INTERCAMBIEMOS COSAS Y SEAMOS LIBRES

Creo que he exagerado un poco con el título pero es que desde hace tiempo estoy entregada a la causa, aunque no sé cómo apoyarla ( a la causa, digo). Creo que esto se está convirtiendo en una especie de diálogo de besugos... pero intentaré clarificar (no prometo nada).

Hace años, yo vivía bastante apegada a los objetos que plagaban mi vida, la mayoría de ellos trastos inservibles. Después de unas cuantas mudanzas y otro modo muy diferente de ver la vida, me sobran muchas cosas. Sin embargo, sigo echando de menos un sistema de intercambio más fluido en nuestro país. No puedo dejar de fijarme en países como Reino Unido o EE.UU. donde se hacen mercadillos de intercambio, existen multitud de tiendas de segunda mano, páginas web etc. Pero nada, aquí seguimos muy lejos de tener un mercado de segunda mano como dios manda. Salimos de la venta de vehículos y casa y la segunda mano la hemos olvidado. Y si se nos ocurre por ejemplo llevar un montón de libros a una librería de viejo, si nos dan 50 centimillos por cada uno, ya podemos tirar cohetes.

La verdad es que no sé cómo hacerlo, éste es sólo un post con ideas en voz alta, pero creo que deberíamos generar una web de intercambio o algo parecido. Algo similar a lo que ocurre con los libros en Bookmooch por ejemplo, cuelgas lo que te sobra, la gente te lo va pidiendo, vas ganando puntos y consiguiendo otras cosas.

Estoy segura de que en tu casa (si la tuya, la de quien está leyendo este blog ahora) hay muchas cosas que yo querría y en la mía muchas que querrías tú. Pero ninguno lo sabemos, y mientras las cosas se acumulan, nos agobian, nos pesan, se convierten en una cobra... Por eso debemos intercambiar y ser un poquito más libres.
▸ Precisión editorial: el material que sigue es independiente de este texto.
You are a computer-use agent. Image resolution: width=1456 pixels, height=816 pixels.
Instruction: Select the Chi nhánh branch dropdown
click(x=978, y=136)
Ayer cené con mi amiga Belén y me habló de una cena en enero donde la gente se intercambia regalos de reyes que no quiere. Me parece una idea estupenda, ¿o es que no habéis tenido nunca un familiar que te haya regalado un bolso del Pato Donald a tus 30 tacos? Pues yo sí, y ahora que lo pienso, lo cedí al mundo, nuevito, dejándolo en un banco de un  parque (me pregunto qué habrá sido de él). Desde luego me parece una idea estupenda y pienso ir de cabeza a ella.

¿Alguna idea?

Me encantaría que este post se llenase de comentarios con propuestas. A ver si se cumple...

Comentarios

Espe ha dicho que…
Aquí es que parece que a la gente le da alergia eso de las cosas de segunda mano. Con lo bien que viene hacer limpieza de vez en cuando y deshacerse de cosas que seguramente a otros les harán el apaño...
geminisdespechada ha dicho que…
en mi casa precisamente no hay muchas cosas, pero sí.. voy a preguntar a mi amiga lo de la cena de intercambio, te acabo de mandar la invitación al grupo de facebook :)
fjredondo ha dicho que…
La mejor forma de darte cuenta de la inutilidad de guardar cosas que no utilizas es sufrir una mudanza. Es el momento en que piensas "¿para que coño guardaré yo esto si no lo he utilizado en los últimos diez años?"
Por cierto me estoy iniciando en el mundo del Ebay a ver si pesco un Ebook de segunda mano en buen estado y a precio razonable.
Helen ha dicho que…
A mi me parece una idea muy interesante, por ejemplo, muchos videojuegos yo los compro de segunda mano (porque es bastante habitual eso de pagar 70 euros por un videojuego que acaba de salir, y cansarte de él en cuanto te lo has pasado). Sin embargo otras muchas cosas no estamos acostumbrados. En mi trabajo hay mucha gente que es extranjera, y que viene a vivir aqui durante unos meses o unos años nada más. Cuando regresan a sus países siempre dejan en el tablón de anuncios notas de mercadillos que organizan para vender las cosillas que no se van a llevar (televisores, vajillas, colchones...). Yo la verdad es que intento siempre darle salida a cosas que ya no uso, sobre todo en ropa que me he puesto una o dos veces, y muchas veces compro ropa en buen estado de otras personas.